**WHAT YOU SHOULD DO**
Copy out word for word the lines of the records that run from the line containing "Task: Click the extension" through the line containing "click(x=692, y=68)", both included.

** start of INPUT FOR THIS TASK **

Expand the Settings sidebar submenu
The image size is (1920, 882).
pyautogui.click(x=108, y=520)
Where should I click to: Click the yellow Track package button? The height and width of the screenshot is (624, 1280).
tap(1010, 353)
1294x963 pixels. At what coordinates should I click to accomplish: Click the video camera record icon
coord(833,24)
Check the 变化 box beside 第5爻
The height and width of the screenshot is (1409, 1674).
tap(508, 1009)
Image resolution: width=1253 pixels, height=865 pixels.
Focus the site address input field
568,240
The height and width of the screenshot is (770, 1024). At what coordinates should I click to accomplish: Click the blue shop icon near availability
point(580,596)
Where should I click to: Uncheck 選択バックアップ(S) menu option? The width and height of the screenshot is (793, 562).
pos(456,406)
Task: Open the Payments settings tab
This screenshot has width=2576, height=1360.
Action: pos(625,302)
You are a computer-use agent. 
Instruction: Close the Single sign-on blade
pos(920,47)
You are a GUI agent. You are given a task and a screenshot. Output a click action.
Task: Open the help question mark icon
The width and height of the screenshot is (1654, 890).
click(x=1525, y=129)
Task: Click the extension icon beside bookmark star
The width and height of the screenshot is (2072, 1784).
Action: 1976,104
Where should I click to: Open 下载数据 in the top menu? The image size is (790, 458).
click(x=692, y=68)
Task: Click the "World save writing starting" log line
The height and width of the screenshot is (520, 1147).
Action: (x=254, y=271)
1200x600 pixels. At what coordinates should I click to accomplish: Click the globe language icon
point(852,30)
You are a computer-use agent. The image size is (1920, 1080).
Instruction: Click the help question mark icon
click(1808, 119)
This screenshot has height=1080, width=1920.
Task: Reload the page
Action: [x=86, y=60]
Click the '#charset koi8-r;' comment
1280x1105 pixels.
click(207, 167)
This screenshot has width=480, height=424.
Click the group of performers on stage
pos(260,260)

** end of INPUT FOR THIS TASK **

**ANSWER**
Task: Click the extension icon beside bookmark star
The width and height of the screenshot is (2072, 1784).
Action: 1976,104
Where should I click to: Open 下载数据 in the top menu? The image size is (790, 458).
click(x=692, y=68)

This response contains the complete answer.